How to use kNN algorithm 07/11 Update SLTechnology News&Howtos

How to use kNN algorithm

2025-07-11 Update From: SLTechnology News&Howtos shulou NAV: SLTechnology News&Howtos > Servers >

Shulou(Shulou.com)05/31 Report--

This article mainly explains "how to use the kNN algorithm", the content of the article is simple and clear, easy to learn and understand, now please follow the editor's ideas slowly in depth, together to study and learn "how to use the kNN algorithm" bar!

I. Overview

Advantages: high precision, insensitive to abnormal values, no data input limit

Disadvantages: high computational complexity and high space complexity

Use data range: numerical and nominal.

Second, principle

There is a sample data set (training sample set), and there is a label for each data in the sample set, that is, we know the corresponding relationship between each data in the sample set and its classification. Input new data without labels, and compare each feature value of the new data with the characteristics corresponding to the data in the sample set. Then the algorithm extracts the classification tags with the most similar features in the sample set. An integer whose k is usually less than 20.

III. Example 1: movie classification

Classify romance and action movies. Count the fighting and kissing scenes in many movies.

Movie title fight scene kissing scene Movie Type

California man

3104 romance he's not really into dudes2100 romance beautiful woman181 romance kevin longblade10110 action film

Robo slayer 3000

995 action film

Amped II

982 action movies? 1890? The distance between the movie name and the unknown movie

California man

20.5he's not really into dudes18.7beautiful woman19.2kevin longblade115.3

Robo slayer 3000

117.4

Amped II

118.9

Suppose that Kappa 3 is california man,he's not really into dudes,beautiful woman = > determined as a romance film.

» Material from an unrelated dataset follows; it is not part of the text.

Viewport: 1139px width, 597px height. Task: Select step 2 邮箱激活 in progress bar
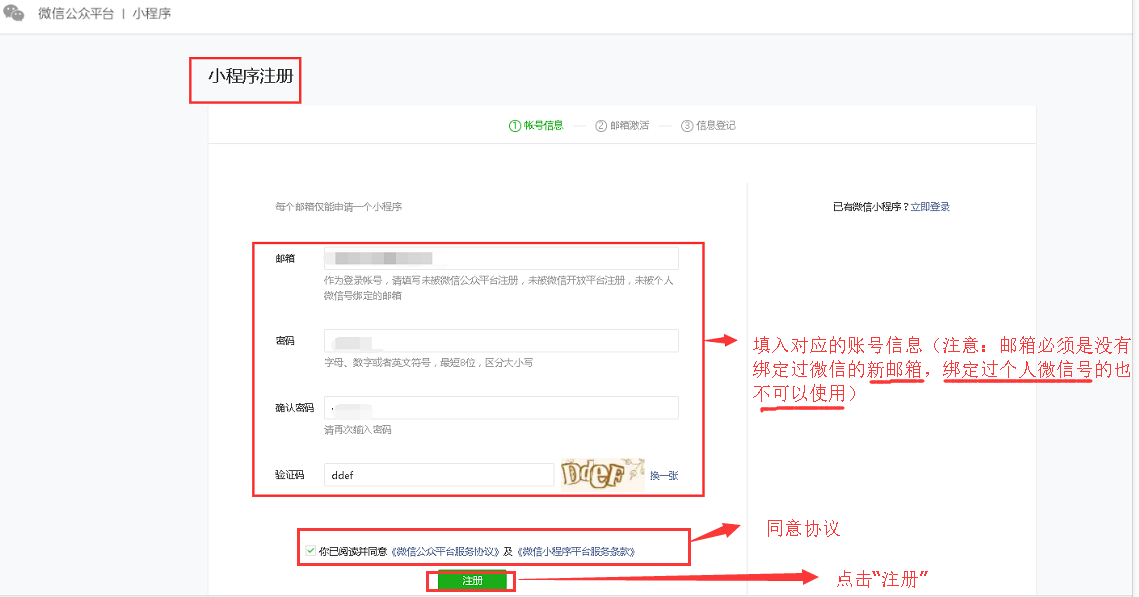click(622, 126)
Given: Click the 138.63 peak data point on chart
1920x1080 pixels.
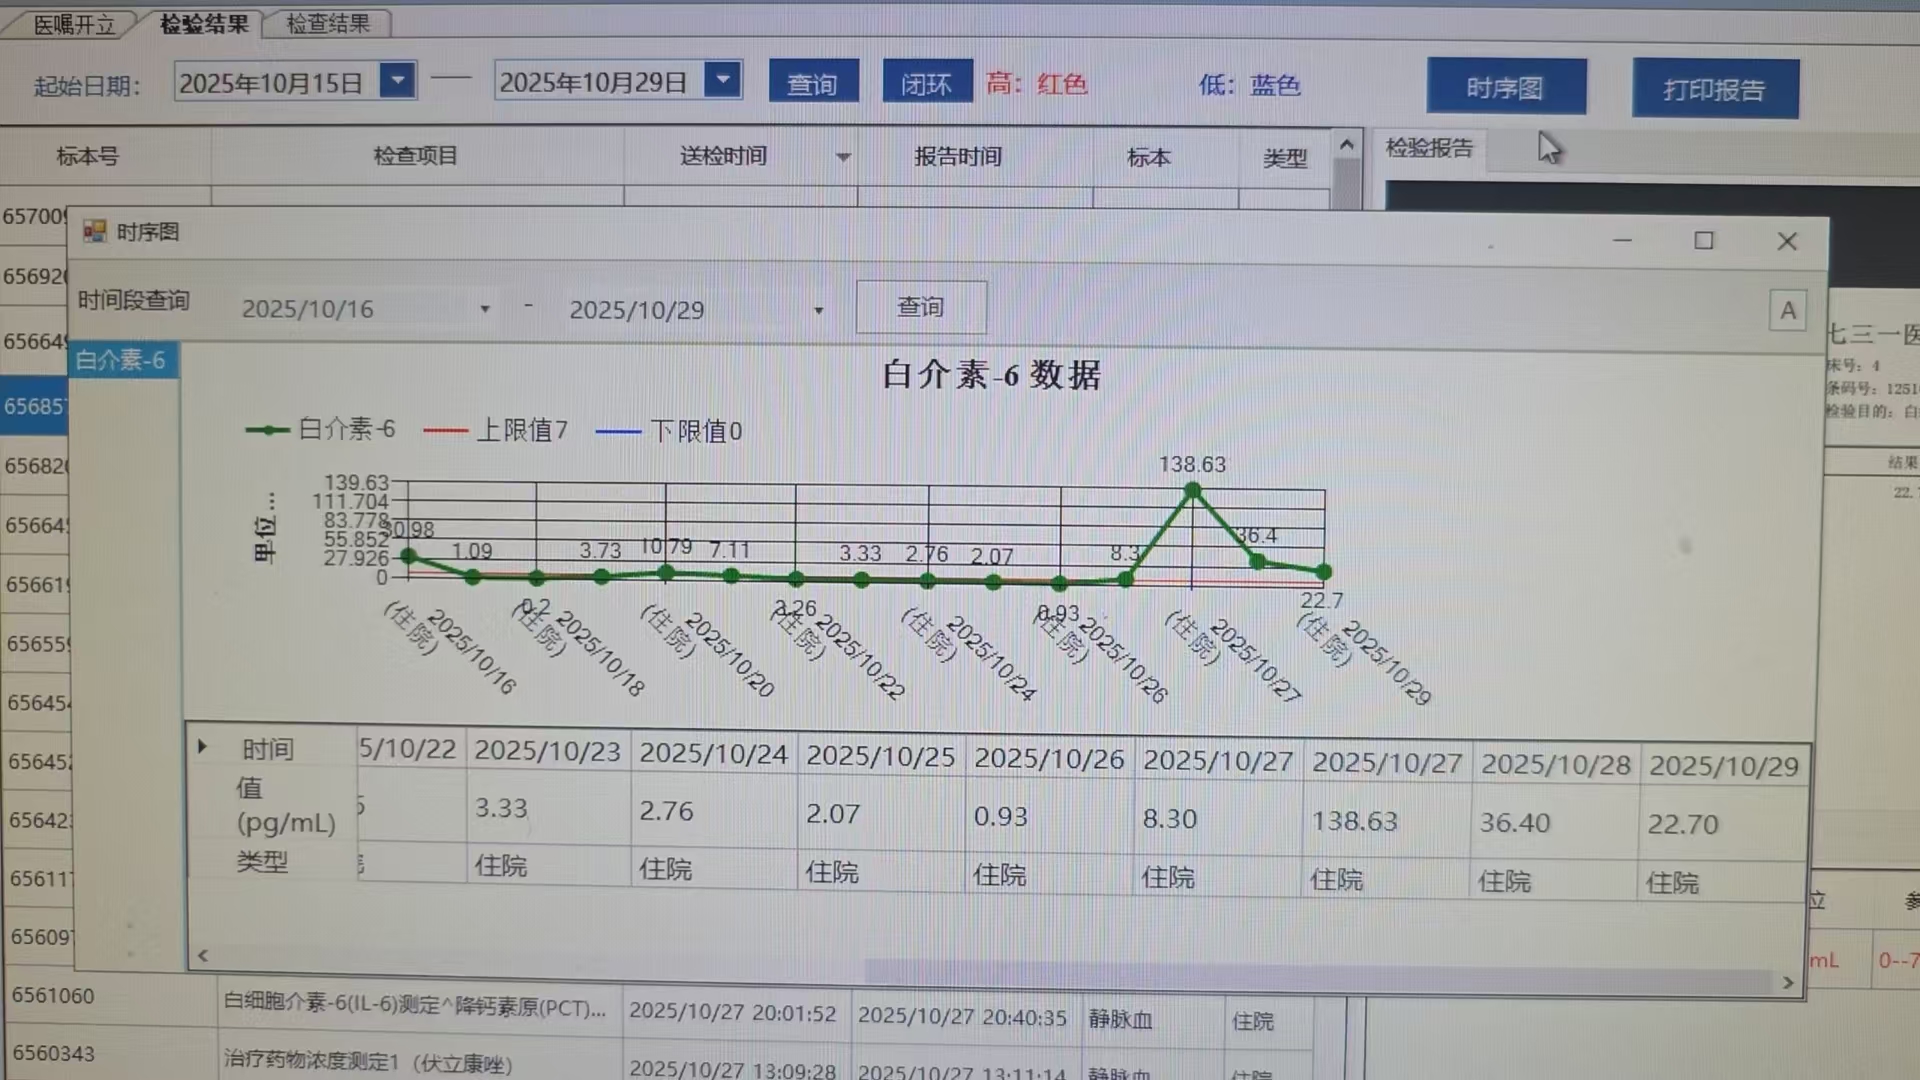Looking at the screenshot, I should pyautogui.click(x=1192, y=490).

4. Example 2: the matching effect of dating websites

Percentage of time spent playing video games

Annual frequent flyer mileage per week ice cream liter consumption sample classification 0.84000.51121340000.930200001.12

1. Collect data: provide text files

Each sample data occupies one row, with a total of 1000 rows, including 3 features

a. Get frequent flyer miles per year

b. Percentage of time spent playing video games

c. Liters of ice cream consumed per week

two。 Preparing data: data normalization

KNN uses Euclid distance formula

[(0.80-12) ^ 2 + (134000) ^ 2 + (0.5-0.90) ^ 2] ^ 0.5

It is easy to see that attributes with large values have the greatest impact on the calculation results. In other words, the impact of "frequent flyer mileage per year" is far greater than that of other attributes. We need equal weight characterization.

NewValue = (oldValue-min) / (max-min)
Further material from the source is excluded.